The exhibition is a retrospective of the painter’s body of work that spans over five decades—all three of the University Art Galleries are dedicated to the pieces on display, and they range as far from the 1970s onwards to this year.

“Rather than do something chronological, where you start with the earlier work and go all the way through the newer work, we decided to organize it thematically,” said Kevin Appel, one of the co-curators of “Cross-Section”. “There are really six groups of work within the three galleries, and each one represents a thought process, an intellectual discussion or a challenge in [Moses’] work that he made to himself, and we grouped things according to those periods,”

In the largest room, the Contemporary Arts Center Gallery, linear shapes were woven throughout the pieces on display.

The especially striking paintings included “Egyptian Trac”, a multicolored crisscross of extremely precise lines and “Untitled” from 1970, composed of acrylic paint, resin and masking tape.

While the resin used in “Untitled” lends the piece a look of faded antiquity, its pastel-colored lines are thematically similar to the punchier, contemporary-looking “Egyptian Trac” — even though the paintings were done five years apart from one another.

In the Gallery Room, the paintings were more fluid in form. “VGA” is a gorgeous sweep of red and black paints, lush and atmospheric in depth and color.

Many of the paintings in the Gallery Room are far more multi-dimensional in real life — “VGA” for example, glimmers under the light thanks to a beautiful metallic gold paint, which is completely indecipherable in photographs.

Similarly, “Diatrow”, a scribble of black acrylic on canvas, sparkles thanks to blue and multi-colored glitter particles glazed atop the black.

Repeated experimentation is crucial to the thematic elements of Moses’ work, which plays a part in connecting his paintings throughout his career regardless of the time period.

“There’s this playful metaphor [in Moses’ works] of repeating something over and over again trying to get a different result,” said co-curator Juli Carson.

“He gives himself a set of parameters, and he responds to them and each time creates something a little bit different,” adds Appel. “That for him is the excitement, is waiting to see how it’s all going to come together somehow beyond his control,”

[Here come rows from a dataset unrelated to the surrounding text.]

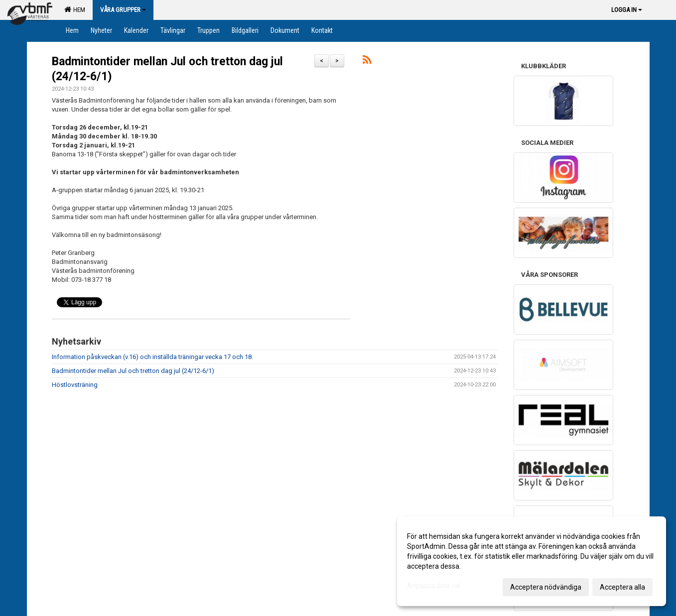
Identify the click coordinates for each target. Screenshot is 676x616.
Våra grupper (123, 9)
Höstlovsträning (75, 384)
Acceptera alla (622, 587)
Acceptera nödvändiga (545, 587)
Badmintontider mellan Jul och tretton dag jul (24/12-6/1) (133, 370)
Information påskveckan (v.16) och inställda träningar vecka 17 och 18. (152, 357)
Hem (75, 9)
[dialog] (532, 561)
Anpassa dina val (433, 586)
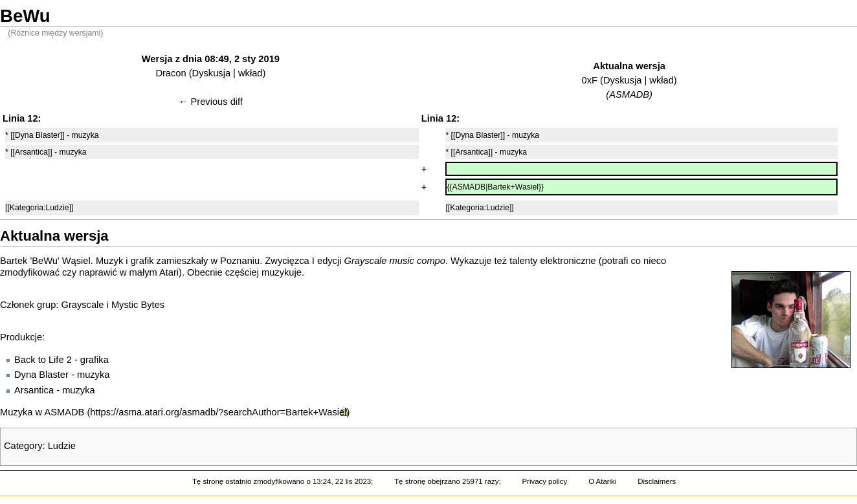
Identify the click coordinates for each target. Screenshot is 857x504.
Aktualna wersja (629, 66)
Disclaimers (656, 481)
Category (23, 446)
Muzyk (109, 261)
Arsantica (34, 390)
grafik (142, 261)
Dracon (170, 73)
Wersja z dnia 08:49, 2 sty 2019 (210, 59)
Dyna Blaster (41, 375)
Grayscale (83, 305)
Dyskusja (211, 73)
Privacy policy (544, 481)
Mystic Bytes (138, 305)
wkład (250, 73)
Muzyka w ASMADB (42, 412)
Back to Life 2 (43, 360)
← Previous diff (210, 102)
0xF (590, 80)
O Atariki (602, 481)
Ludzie (61, 446)
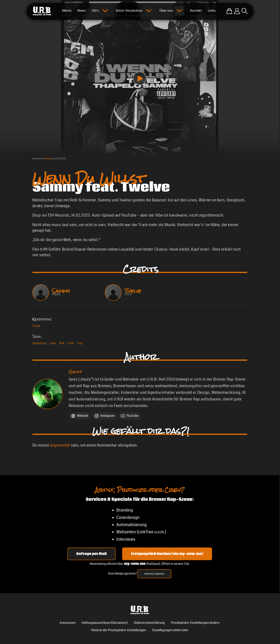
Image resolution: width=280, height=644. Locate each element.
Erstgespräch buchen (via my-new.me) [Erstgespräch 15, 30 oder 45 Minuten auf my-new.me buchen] (167, 554)
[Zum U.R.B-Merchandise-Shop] (229, 11)
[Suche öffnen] (244, 11)
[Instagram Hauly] (104, 416)
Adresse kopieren (154, 574)
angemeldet (60, 445)
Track (70, 343)
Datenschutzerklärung (149, 623)
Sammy (61, 291)
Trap (80, 343)
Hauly (49, 158)
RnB (62, 343)
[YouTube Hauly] (129, 416)
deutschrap (39, 343)
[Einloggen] (237, 11)
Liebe (53, 343)
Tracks (36, 326)
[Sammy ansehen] (41, 292)
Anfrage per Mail (91, 554)
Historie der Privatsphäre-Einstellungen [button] (119, 630)
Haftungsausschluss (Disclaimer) (105, 623)
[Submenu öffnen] (105, 10)
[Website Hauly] (79, 416)
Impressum (68, 623)
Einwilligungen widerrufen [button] (170, 630)
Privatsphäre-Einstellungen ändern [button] (195, 623)
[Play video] (140, 78)
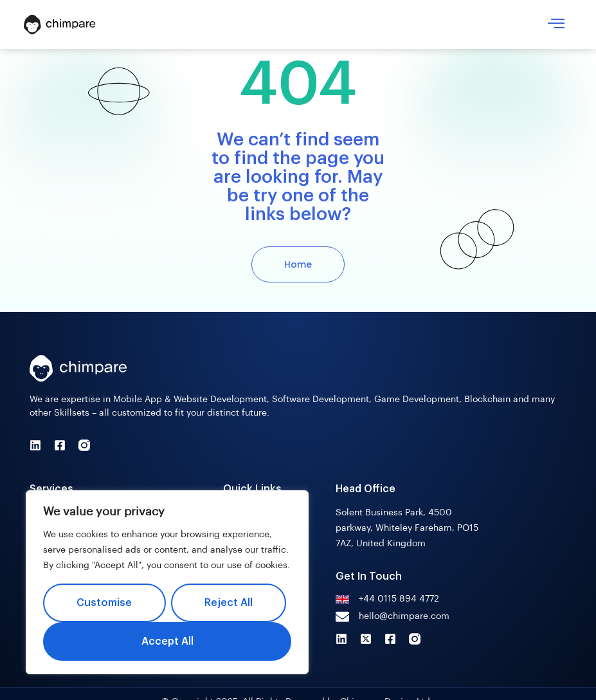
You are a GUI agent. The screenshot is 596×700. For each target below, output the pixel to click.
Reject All (228, 603)
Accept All (167, 641)
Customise (104, 603)
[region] (167, 582)
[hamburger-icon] (556, 24)
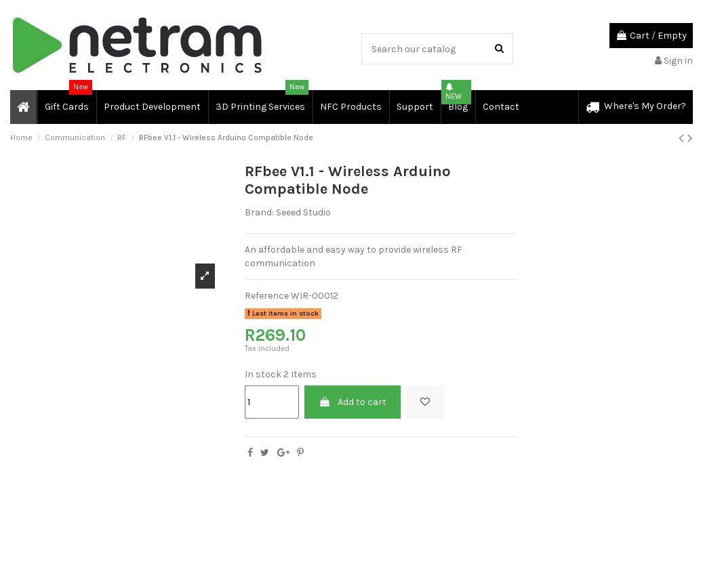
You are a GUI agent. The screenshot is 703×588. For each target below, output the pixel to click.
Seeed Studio (303, 212)
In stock (263, 374)
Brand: (259, 212)
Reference (266, 295)
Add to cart (353, 402)
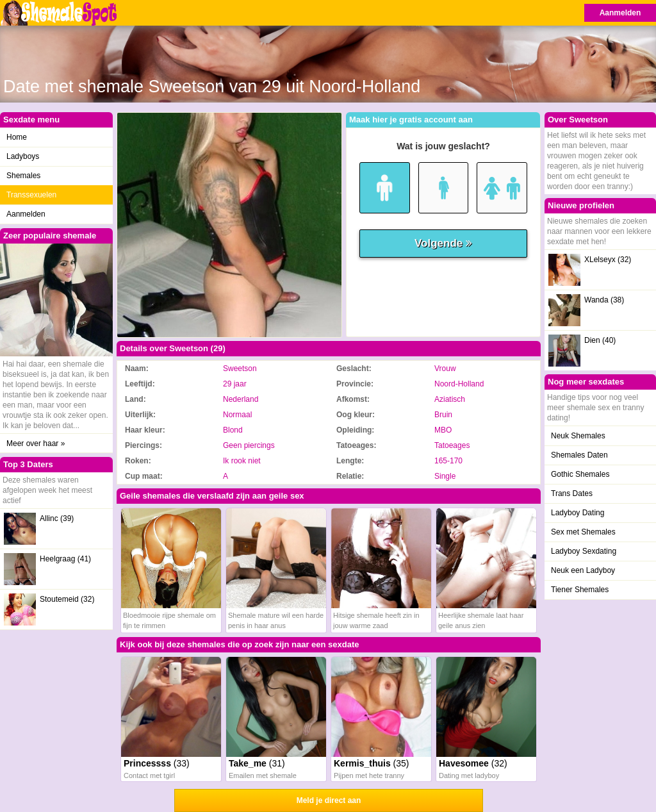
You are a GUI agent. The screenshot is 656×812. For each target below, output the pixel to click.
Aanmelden (620, 13)
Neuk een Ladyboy (583, 570)
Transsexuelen (31, 195)
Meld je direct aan (329, 800)
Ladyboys (22, 156)
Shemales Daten (579, 455)
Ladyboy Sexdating (584, 551)
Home (17, 137)
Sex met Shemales (583, 532)
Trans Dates (571, 493)
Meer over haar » (35, 443)
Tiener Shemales (580, 590)
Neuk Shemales (578, 436)
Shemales (23, 176)
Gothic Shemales (580, 474)
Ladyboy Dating (577, 513)
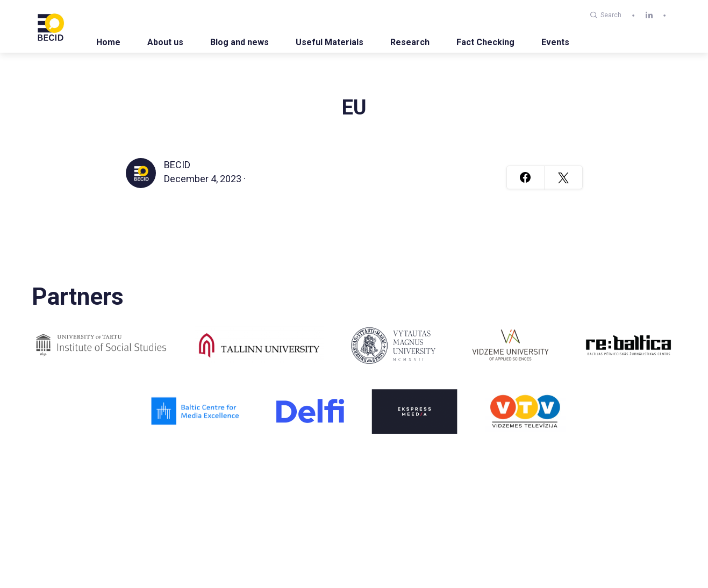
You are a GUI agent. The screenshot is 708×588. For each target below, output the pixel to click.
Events (555, 42)
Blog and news (239, 42)
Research (410, 42)
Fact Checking (485, 42)
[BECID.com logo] (51, 26)
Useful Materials (330, 42)
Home (108, 42)
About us (165, 42)
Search (606, 15)
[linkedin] (649, 15)
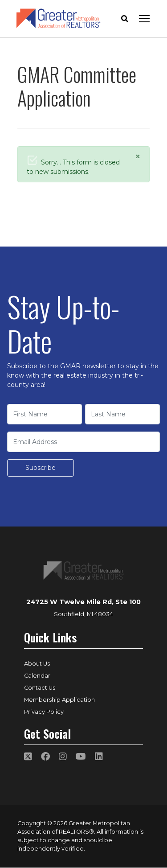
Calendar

Appel and Carson, view “Cross-Section” not only as a recognition of Moses’ impressive body of work, but also as an event that bridges the gap between the arts and sciences through a celebration of their similarities.

“When this school was founded in 1965, there was primarily a big science component, as everybody knows. Back then there was no divide between the science and the arts,” said Carson. “Everyone was collaborating, and they shared a vision. Every highly-ranked university thrives when you have that collaboration.”

Moses’ incorporation of science into his paintings can clearly be seen in his craquelure works, on display in the University Art Gallery.

To create the distinctive cracks in the acrylic, Moses adds a first layer of paint, his “secret sauce”, and another layer of paint. The splits that form are a result of a chemical reaction of the concoction, in addition to Moses’ own intervention in the process.

In “Le Fleur,” Moses manipulated the form to create floral forms within the cracks in the paint.

“There is a chemistry science to his work that should, and does reach out to people,” said Carson.

A celebration and fascinating collection of one of the most prolific West Coast painters, “Cross-Section” should not be missed by UCI students or the Orange County community in general.

Even Moses himself couldn’t quite believe the welcome he received during the opening ceremony of the exhibition.

“It’s a miracle, it’s mysterious, I’m bewitched and bewildered,” said Moses

“Cross-Section” is free and open to the public until December 13.